MMM : Il existe 2 zones monétaires à l’intérieur de la CEDEAO qui disparaîtront avec le lancement de la monnaie unique de la CEDEAO, l’ECO. En effet, les 15 pays membres de la CEDEAO comprennent huit pays de l’Union Economique et Monétaire Ouest Africaine (UEMOA) qui possèdent une monnaie commune, le franc CFA (Bénin, Burkina Faso, Côte d’Ivoire, Guinée-Bissau, Mali, Niger, Sénégal et Togo), et chacun des six autres pays membres de la CEDEAO dispose de sa monnaie nationale : le cédi au Ghana, le dalasi en Gambie, le dollar libérien au Libéria, le franc guinéen en Guinée, le leone en Sierra Leone, le naira au Nigeria, et l’escudo au Cap-Vert. Ces monnaies nationales à l’exception de l’escudo du Cap-Vert sont regroupées au sein de la Zone Monétaire de l’Afrique de l’Ouest (ZMAO) et ne sont pas convertibles entre elles, ce qui augmente les coûts de transactions et tend à défavoriser les échanges commerciaux formels. L’UEMOA et la ZMAO utiliseront uniquement l’ECO lorsqu’elle sera lancée à l’horizon 2027.
A défaut d’un miracle, la décision des Etats de l’Alliance des Etats du Sahel de quitter la Cedeao est irréversible. Tous continentaux, les pays misent sur les textes de l’UEMOA pour accéder aux différents ports de la sous-région. Avec la disparition imminente de l’UEMOA, ne seront-ils pas obligés de signer leur retour à une organisation dont ils auront claqué la porte ?
MMM : Si nous examinons le cas de la Mauritanie qui est un état associé de la CEDEAO actuellement, elle faisait partie des 16 pays membres fondateurs de la CEDEAO en mai 1975. La Mauritanie s’est retirée de la communauté en 2000 pour ensuite signer un accord avec la même CEDEAO afin que ses ressortissants puissent bénéficier des mêmes avantages économiques que ceux des pays membres de la communauté. Il faut rappeler que c’est l’organisation d’intégration économique et monétaire qui négocie pour le compte de ses membres les accords avec les pays non-membres.
Aussi, la mise en œuvre de la Zone de Libre-Échange Continentale Africaine (ZLECAF) afin de créer un marché commun pour 54 pays membres de l’Union Africaine se fera à travers les 5 Communautés Économiques Régionales (CER) géographiques de l’Union Africaine dont la CEDEAO pour l’Afrique de l’Ouest.
Quid du sort des ressortissants de l’AES, combien nombreux, résidants dans les pays de la nouvelle Cedeao ?

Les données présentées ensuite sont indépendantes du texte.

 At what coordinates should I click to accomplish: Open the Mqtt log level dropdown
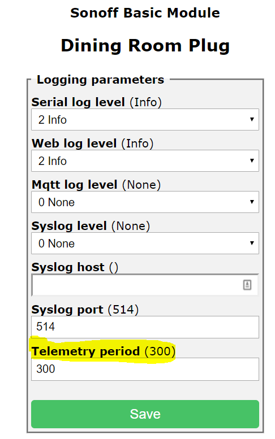coord(145,202)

MMM : Au moins 90% de la diaspora malienne se trouve dans les pays de la CEDEAO et effectuent des transferts de fonds vers le Mali s’élevant à des centaines de milliards FCFA chaque année. Aussi les professions libérales bénéficient du droit d’établissement. Il s’agira surtout de faire une analyse exhaustive des coûts et des bénéfices pour l’AES de quitter la CEDEAO et/ou de négocier un accord de coopération avec la CEDEAO qui restera incontournable pour la création d’un marché commun et une monnaie unique africaine à l’horizon 2063
Toutefois, les conclusions en juillet 2025 de la mission de facilitation entre la CEDEAO et les 3 pays de la Confédération de l’Alliance des États du Sahel (AES), pilotée par le président sénégalais Bassirou Diomaye FAYE secondé par le président togolais Faure Gnassingbé Eyadéma, nous édifieront davantage.